Quote the entries below from the line with "Select the highlighted" through the line with "This screenshot has height=600, width=567.", both ends included, and only those lines.

*** Entries shown ***

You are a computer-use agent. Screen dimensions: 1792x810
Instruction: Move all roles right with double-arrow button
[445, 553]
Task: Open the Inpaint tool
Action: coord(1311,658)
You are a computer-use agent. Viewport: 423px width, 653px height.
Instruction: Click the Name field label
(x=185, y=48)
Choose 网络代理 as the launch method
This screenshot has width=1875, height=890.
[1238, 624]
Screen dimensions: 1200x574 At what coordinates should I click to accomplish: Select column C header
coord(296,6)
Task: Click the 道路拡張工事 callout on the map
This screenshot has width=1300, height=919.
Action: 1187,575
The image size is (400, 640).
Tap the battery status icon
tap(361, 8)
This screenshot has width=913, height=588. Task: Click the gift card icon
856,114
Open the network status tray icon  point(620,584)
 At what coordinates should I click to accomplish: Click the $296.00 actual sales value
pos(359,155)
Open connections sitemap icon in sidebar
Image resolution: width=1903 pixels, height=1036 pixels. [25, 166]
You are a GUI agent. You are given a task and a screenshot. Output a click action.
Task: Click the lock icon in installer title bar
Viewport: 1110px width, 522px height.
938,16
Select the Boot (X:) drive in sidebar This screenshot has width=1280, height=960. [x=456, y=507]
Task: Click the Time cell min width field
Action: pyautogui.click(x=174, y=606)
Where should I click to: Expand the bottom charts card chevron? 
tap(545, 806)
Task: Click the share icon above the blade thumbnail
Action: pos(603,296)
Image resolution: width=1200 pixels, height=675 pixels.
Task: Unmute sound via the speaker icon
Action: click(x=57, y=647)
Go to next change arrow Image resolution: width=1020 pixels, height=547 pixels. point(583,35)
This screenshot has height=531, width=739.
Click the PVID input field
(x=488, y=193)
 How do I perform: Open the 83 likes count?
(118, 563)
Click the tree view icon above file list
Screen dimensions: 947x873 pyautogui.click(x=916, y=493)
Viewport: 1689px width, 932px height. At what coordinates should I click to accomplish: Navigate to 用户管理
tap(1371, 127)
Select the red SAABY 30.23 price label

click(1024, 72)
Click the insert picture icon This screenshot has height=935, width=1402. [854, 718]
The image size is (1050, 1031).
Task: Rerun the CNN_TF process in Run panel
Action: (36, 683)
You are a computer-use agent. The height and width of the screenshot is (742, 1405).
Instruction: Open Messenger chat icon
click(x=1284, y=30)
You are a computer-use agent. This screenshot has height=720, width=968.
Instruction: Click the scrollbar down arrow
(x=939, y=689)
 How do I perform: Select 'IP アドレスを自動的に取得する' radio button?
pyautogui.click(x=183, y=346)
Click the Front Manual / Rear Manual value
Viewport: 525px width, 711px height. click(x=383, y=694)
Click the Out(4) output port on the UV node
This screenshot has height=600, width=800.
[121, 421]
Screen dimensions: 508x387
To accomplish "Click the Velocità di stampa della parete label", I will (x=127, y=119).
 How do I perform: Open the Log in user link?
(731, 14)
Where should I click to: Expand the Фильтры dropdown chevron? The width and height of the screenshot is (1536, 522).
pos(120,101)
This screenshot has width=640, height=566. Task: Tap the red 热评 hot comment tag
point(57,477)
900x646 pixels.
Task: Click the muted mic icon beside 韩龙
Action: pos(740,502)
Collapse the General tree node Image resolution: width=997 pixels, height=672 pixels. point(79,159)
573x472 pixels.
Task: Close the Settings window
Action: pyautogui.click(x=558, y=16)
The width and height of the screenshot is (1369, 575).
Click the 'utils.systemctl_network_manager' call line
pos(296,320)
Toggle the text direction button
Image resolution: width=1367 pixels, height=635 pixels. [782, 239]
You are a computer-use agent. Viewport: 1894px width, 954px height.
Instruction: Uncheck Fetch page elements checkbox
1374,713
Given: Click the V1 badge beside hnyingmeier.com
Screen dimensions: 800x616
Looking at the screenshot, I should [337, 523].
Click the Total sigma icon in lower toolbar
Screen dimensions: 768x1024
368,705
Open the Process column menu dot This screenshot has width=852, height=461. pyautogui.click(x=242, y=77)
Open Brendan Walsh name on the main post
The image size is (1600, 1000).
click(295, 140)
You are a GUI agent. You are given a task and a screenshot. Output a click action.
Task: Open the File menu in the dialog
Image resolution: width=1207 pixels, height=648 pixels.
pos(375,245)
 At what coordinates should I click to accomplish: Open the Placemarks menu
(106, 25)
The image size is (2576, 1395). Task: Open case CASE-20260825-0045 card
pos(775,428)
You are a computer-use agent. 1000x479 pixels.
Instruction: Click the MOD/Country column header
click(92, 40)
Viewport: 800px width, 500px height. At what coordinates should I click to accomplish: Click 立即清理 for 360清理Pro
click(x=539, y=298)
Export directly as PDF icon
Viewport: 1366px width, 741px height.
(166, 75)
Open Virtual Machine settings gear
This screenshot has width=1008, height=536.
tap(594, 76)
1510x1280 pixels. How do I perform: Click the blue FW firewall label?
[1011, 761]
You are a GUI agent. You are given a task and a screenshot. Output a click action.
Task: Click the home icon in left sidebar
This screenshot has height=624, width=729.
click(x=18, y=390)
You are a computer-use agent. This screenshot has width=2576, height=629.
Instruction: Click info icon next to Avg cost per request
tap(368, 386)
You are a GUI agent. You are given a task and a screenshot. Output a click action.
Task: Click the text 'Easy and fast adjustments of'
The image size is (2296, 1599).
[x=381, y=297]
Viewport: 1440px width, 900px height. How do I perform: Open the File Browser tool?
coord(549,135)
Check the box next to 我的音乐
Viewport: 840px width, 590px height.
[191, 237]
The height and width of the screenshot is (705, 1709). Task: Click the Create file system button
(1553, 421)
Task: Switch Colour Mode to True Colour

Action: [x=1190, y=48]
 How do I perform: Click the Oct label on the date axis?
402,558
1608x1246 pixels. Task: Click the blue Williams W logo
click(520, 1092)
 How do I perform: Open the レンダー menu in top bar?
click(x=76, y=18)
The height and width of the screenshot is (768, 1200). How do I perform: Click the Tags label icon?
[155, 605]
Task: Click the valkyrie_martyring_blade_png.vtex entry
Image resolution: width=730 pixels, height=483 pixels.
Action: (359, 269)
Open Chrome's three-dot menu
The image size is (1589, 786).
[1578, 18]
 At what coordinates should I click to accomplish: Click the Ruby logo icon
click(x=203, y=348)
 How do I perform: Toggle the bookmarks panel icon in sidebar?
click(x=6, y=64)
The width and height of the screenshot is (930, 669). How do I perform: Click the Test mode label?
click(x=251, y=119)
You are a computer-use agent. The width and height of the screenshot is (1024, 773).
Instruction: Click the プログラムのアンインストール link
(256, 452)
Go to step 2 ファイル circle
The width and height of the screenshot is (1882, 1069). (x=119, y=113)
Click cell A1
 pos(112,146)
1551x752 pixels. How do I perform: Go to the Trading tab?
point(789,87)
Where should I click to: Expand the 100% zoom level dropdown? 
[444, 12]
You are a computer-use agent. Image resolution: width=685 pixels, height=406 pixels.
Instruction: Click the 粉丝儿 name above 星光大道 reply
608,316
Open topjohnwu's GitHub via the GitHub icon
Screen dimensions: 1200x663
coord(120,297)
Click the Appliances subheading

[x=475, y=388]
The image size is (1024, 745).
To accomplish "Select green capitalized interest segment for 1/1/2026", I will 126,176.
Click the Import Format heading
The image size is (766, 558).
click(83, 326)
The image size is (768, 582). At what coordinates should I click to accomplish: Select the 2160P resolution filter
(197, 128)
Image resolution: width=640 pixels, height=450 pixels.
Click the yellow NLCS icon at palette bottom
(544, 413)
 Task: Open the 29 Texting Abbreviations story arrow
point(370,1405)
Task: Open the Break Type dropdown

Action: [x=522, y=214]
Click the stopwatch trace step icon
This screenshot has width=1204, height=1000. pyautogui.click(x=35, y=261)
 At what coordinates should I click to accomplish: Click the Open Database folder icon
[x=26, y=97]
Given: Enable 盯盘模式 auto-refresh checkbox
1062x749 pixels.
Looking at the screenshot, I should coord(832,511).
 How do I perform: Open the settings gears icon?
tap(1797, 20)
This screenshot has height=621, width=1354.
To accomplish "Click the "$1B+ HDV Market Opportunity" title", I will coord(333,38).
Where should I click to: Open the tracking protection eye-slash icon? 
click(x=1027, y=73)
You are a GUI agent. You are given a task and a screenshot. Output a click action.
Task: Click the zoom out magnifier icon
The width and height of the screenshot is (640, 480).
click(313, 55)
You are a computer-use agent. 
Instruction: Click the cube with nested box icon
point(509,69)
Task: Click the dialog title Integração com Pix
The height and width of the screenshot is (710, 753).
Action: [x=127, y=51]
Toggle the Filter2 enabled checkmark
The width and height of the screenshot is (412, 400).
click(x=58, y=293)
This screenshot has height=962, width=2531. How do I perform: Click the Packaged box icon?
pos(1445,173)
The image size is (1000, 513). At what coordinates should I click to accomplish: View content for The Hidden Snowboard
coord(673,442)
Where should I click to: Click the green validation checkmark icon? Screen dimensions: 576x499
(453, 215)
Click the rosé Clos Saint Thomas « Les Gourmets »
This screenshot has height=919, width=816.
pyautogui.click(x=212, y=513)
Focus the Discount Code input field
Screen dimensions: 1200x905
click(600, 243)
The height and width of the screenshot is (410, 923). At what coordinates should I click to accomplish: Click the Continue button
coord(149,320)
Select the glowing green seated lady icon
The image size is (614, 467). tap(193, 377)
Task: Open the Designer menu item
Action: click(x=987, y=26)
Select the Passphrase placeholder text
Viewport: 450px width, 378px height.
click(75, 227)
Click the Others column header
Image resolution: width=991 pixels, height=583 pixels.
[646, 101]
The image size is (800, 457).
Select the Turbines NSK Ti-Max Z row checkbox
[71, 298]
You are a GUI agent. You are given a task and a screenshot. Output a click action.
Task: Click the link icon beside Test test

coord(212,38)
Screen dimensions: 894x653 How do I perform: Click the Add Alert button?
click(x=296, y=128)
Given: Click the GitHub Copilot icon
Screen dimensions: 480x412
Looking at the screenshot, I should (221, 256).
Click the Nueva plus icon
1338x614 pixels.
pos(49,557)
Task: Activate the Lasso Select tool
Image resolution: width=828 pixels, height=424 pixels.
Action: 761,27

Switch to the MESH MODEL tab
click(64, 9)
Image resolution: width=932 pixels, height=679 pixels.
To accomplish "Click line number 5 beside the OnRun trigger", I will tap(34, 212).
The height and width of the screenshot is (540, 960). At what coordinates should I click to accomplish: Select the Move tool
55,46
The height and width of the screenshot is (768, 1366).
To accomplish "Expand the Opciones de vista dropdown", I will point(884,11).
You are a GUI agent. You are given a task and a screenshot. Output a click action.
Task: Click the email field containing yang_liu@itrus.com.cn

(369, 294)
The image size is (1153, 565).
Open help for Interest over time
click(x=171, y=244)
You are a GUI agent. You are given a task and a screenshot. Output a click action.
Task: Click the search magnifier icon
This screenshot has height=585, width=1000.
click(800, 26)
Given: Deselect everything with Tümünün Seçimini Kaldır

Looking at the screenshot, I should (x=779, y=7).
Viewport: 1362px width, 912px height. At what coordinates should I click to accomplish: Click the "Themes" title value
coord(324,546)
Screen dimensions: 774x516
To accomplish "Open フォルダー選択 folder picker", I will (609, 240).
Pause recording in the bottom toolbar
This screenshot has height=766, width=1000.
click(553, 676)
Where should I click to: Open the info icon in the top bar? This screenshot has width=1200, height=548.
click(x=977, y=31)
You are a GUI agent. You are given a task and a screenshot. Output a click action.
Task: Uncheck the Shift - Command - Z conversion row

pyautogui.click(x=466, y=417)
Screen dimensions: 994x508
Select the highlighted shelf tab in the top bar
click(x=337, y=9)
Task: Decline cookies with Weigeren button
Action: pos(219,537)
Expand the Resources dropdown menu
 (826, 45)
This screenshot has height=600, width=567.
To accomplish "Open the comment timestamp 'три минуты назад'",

*** End of Entries shown ***

Completed task:
Select the highlighted shelf tab in the top bar
click(x=337, y=9)
Task: Decline cookies with Weigeren button
Action: pos(219,537)
Expand the Resources dropdown menu
 (826, 45)
This screenshot has height=600, width=567.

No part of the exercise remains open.